--- What the task asks ---
From the entries below, please output exactly the lines starting at the one containing "Screen dimensions: 364x249" and ending at the one containing "Discard changes using Cancel", both included.

--- Data for the task ---
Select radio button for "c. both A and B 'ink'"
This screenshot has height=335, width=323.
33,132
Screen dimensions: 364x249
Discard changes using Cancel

--

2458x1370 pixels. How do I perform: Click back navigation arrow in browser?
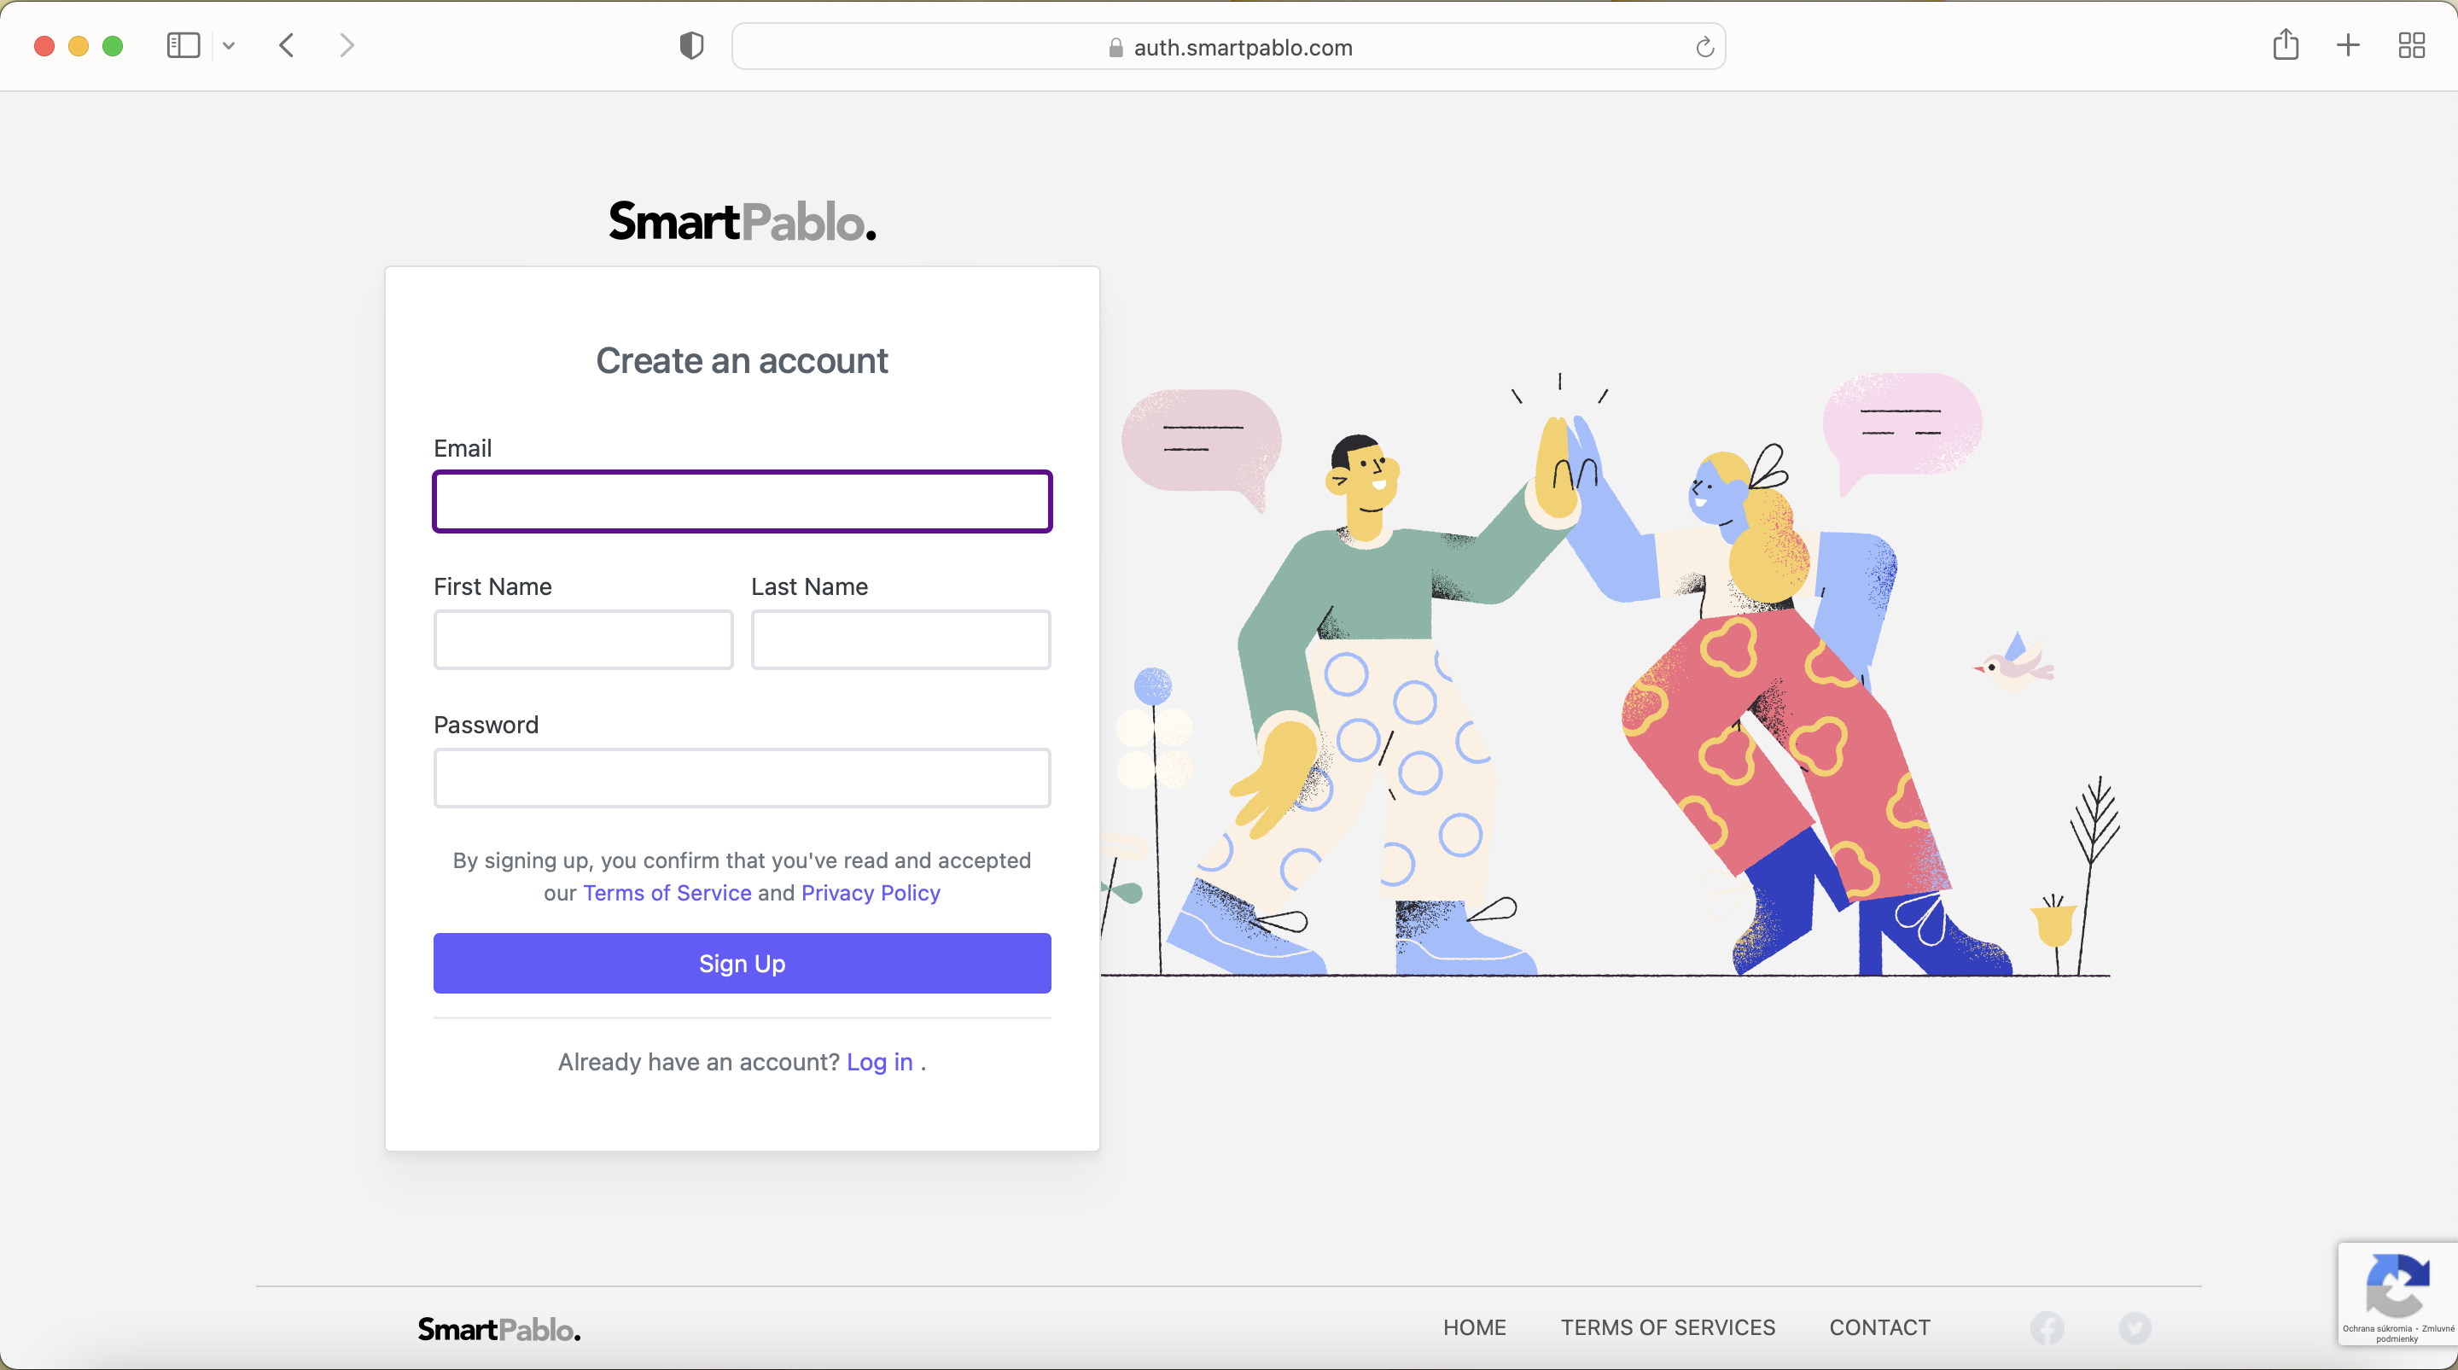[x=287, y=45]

--- Finished task ---
Screen dimensions: 364x249
Discard changes using Cancel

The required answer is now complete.